Destanın başkahramanı Gılgamış, Uruk kentinin yöneticisi, bir dev olduğunu da düşünebileceğimiz (destanda boyunun yedi metre olduğu belirtilir) güçlü, kuvvetli birisidir. O yıllarda hayvan sürülerinin liderlerinin seçimi gibi insan topluluklarının krallarını da diğerlerinden daha üstün fiziksel niteliklere bağlı olarak belirlemesi, dönemin niteliklerine uygundur. Politeist bir toplumda ayrıca liderlerinin hamuruna Tanrılık katmasından daha anlaşılır bir şey olamaz. “Üçte ikisi tanrı / Üçte biri insandı.” (s. 67)
Gılgamış, bu nedenlerle halkını memnun edecek işler yapsa da kendine denk bir dostu olmadığından sıkılmakta ve taşkın hareketleriyle halkının tanrılarına “onu oyalamak için, Gılgamış’a denk birini yaratması” için dua etmesine sebep olmaktadır.
Destanın başlangıcında ve devamında gördüğümüz halk ve söyledikleri, daha sonra Yunan tiyatrosunda koronun oynadığı rolü oynamakta ve koronun yazılı edebiyattaki ilk yansımasını bize sunmaktadır.
Campell’in belirlediği Kahramanın Sonsuz Yolculuğu’nun aşamalarına göre destana ve Gılgamış’ın serüvenine bakmadan önce şunları belirtmekte fayda var.

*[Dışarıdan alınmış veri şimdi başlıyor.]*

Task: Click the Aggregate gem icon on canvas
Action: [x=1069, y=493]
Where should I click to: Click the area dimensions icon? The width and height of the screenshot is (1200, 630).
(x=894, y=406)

Kahramanın yolculuğu, tümüyle gerçek A diyarından B diyarına, uzak bir ormana, bir sihirli işler ülkesine ya da hemen herkesin bildiği masaldan örnek verirsek bir fasulye tanesiyle, bulutların üstüne yapılabileceği gibi içsel bir yolculuk da olabilir. Aynı zamanda bir büyük yolculuğun içinde daha başka kendi içinde döngüsü kapanan ve başlangıç noktasına dönen birkaç öyküyü de içinde barındırabilir. Destanın içinde ölümsüzlük arayışına yönelten ve bir eşik olarak da görebileceğimiz Humbaba’nın öldürülmesi için Gılgamış’ın Enkidu ile çıktığı yolculuk buna örnek olarak verilebilir. Burada da döngü tamamlanır. Humbaba öldürülür ve yaşadığı ormanın sedirleri kesilip, Uruk kentine sedirlerle dönülür.

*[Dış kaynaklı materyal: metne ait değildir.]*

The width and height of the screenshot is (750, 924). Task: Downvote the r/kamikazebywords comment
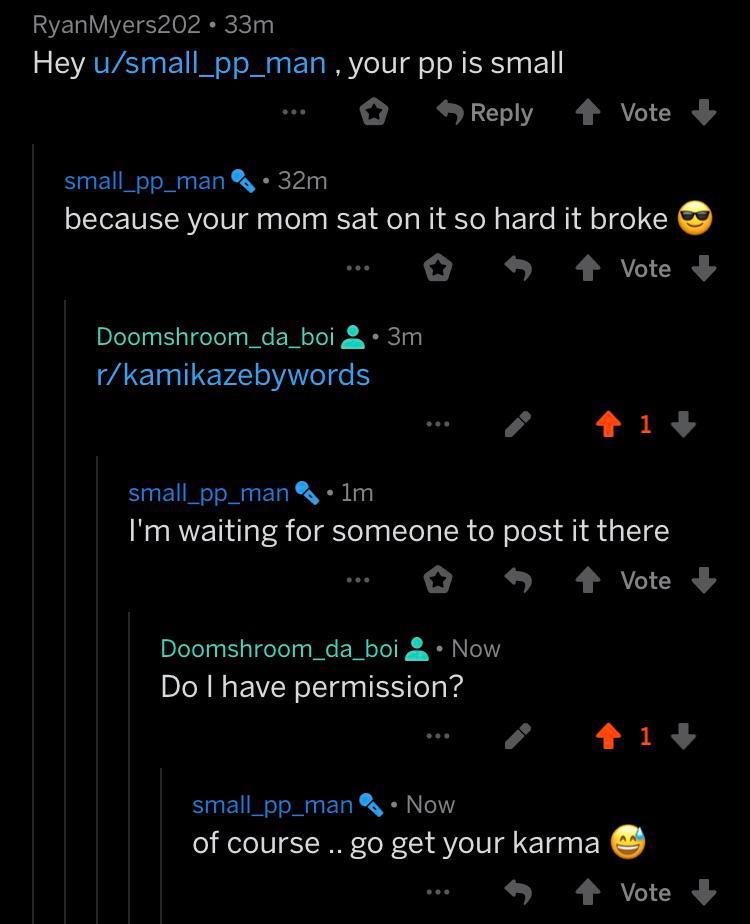point(684,425)
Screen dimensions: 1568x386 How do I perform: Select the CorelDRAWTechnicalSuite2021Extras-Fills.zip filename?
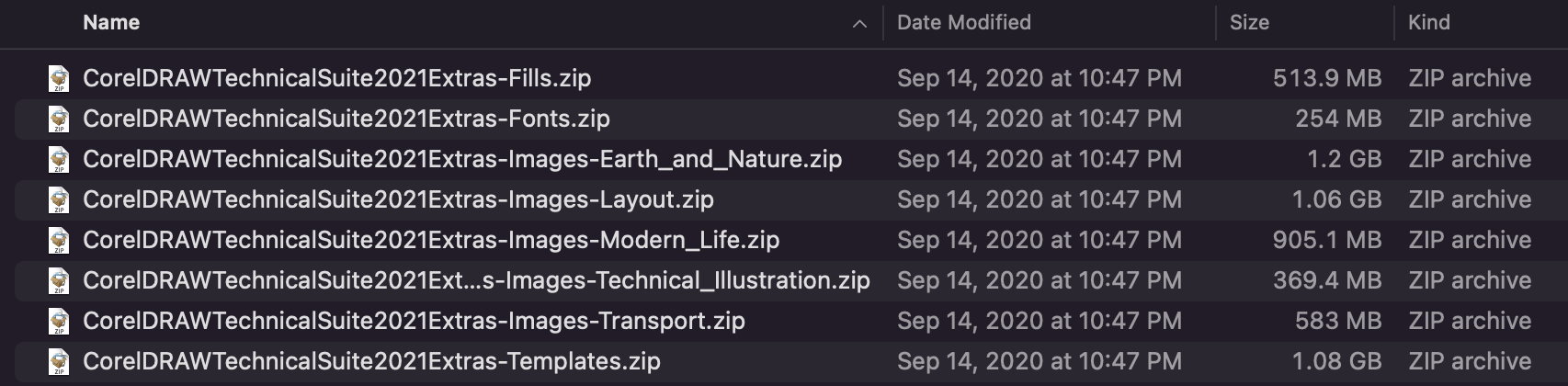[336, 79]
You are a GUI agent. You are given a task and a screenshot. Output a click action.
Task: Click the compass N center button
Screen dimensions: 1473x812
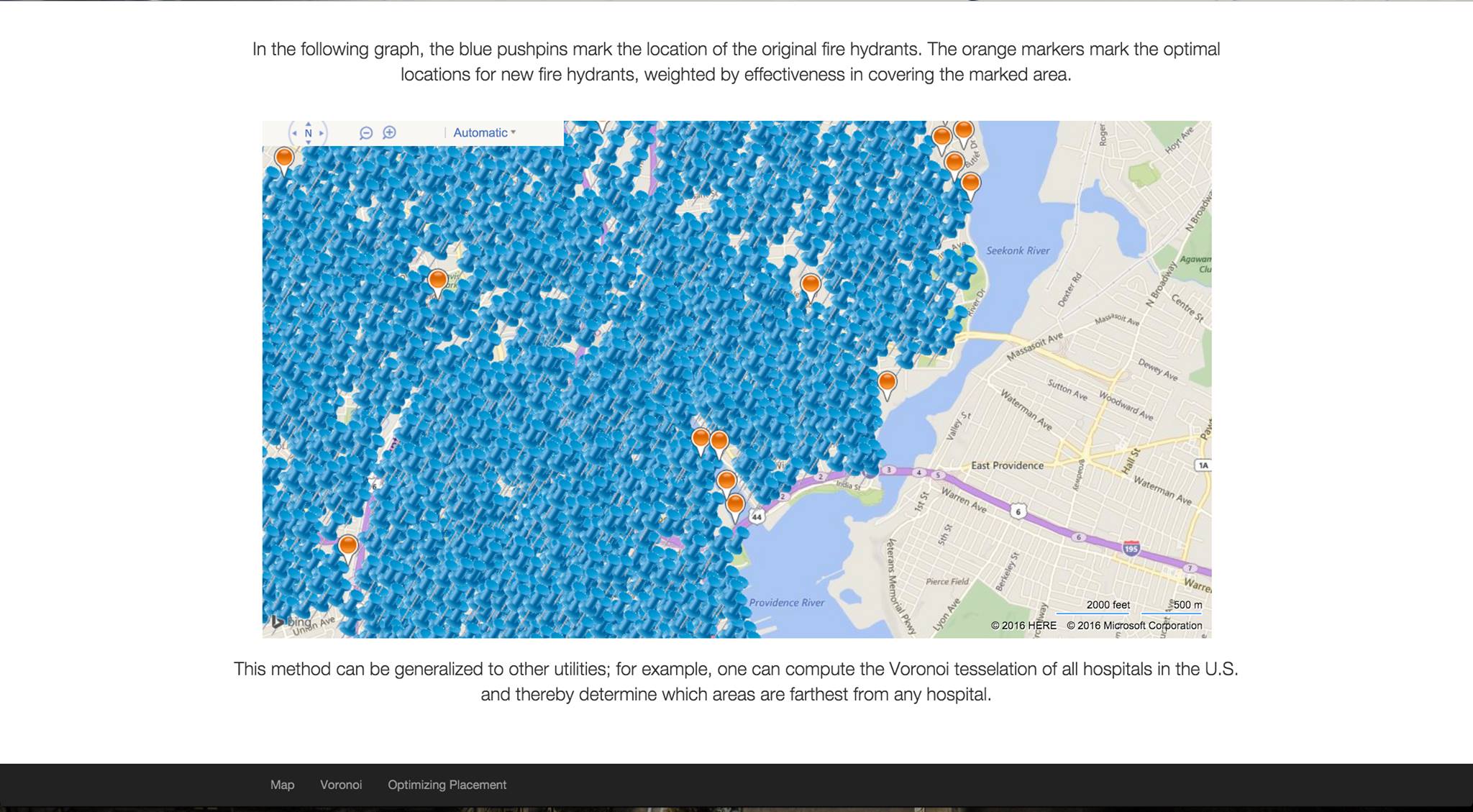pyautogui.click(x=308, y=133)
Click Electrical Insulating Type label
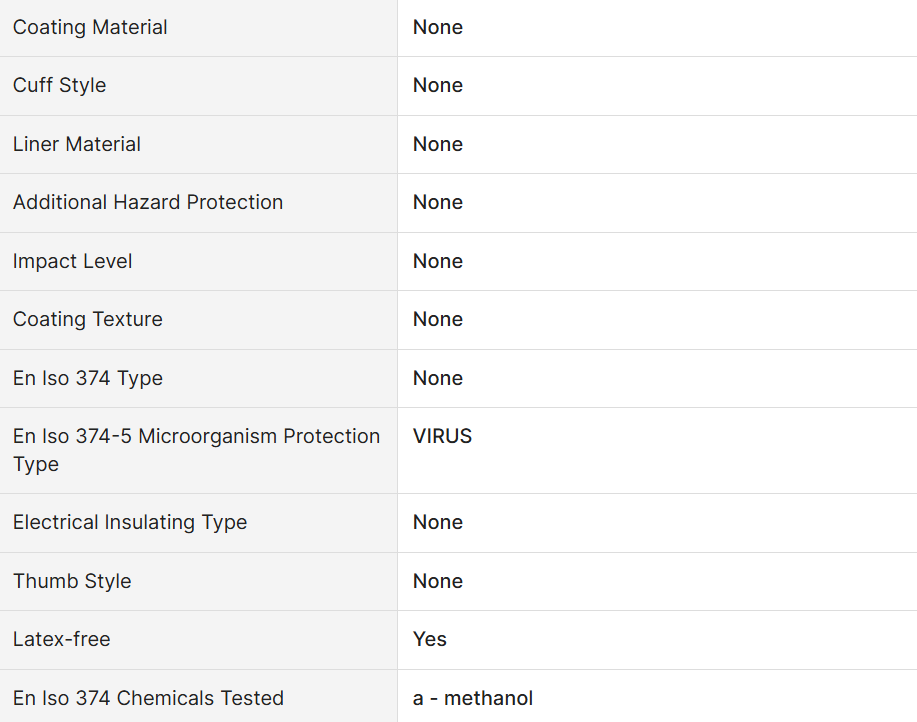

Bu kısa anlatı kendi içinde bir küçük öyküdür ve diğer tüm anlatılarda olduğu gibi burada da öyküyü seyirlik kılan Gılgamış’ın içinde gelip gittiği duygusal gelgitlerdir. Korkunun ve vazgeçmenin sularında yüzen Gılgamış kendisiyle bu yolculuğa çıkan Enkidu’nun rehberliği ve tanrıların desteği ile Humbaba’yı öldürmeyi başarır. Kendisine insanüstü ilk başarıyı kazandıran bu yolculuk destan içinde bir eşiğin geçilmesinin anlatımıdır.
Onu zafer sonrası giyinip, süslendiği sırada gören Tanrı İştar, Gılgamış’a aşkını sunar ve beraber olmalarını ister. Gılgamış’ın gökyüzü boğasının belasına uğrayan halkını kurtarmasına yol açan gelişme de böyle yaşanır. Gılgamış, İştar’a aşıklarının akıbetini hatırlatarak bu beraberliğe yanaşmaz. Yukarıda belirttiğimiz, destanı asıl ekseninde tutan, kahramanın değişimi, tüm karakterler açısından gerçekleştiğinde, öykünün cazibesi de artar. Bu değişim en hızlı İştar’da gözlemlenir.
Gılgamış’a büyük vaatlerde bulunan ve ona aşkını sunan İştar, birden Gılgamış’a düşman kesilir ve intikam almak için babasından Gökyüzü Boğasını ister. Onu bu konuda ikna eden İştar, halkının kıtlıkla karşılaşacağını bilmektedir. Tuhaf bir biçimde kendisi bolluk ve bereketinde simgesi olan tanrıçadır. Hareketleriyle halkın yıkımına ve ölümüne sebep olan gökyüzü boğası yine Gılgamış tarafından alt edilir.
Fakat Gılgamış’ın destanın başından beri gözlemlenen dramatik hatası, Humbaba’nın öldürülmesiyle tanrılar tarafından cezalandırılan Enkidu’nun ölümüyle su yüzüne çıkar.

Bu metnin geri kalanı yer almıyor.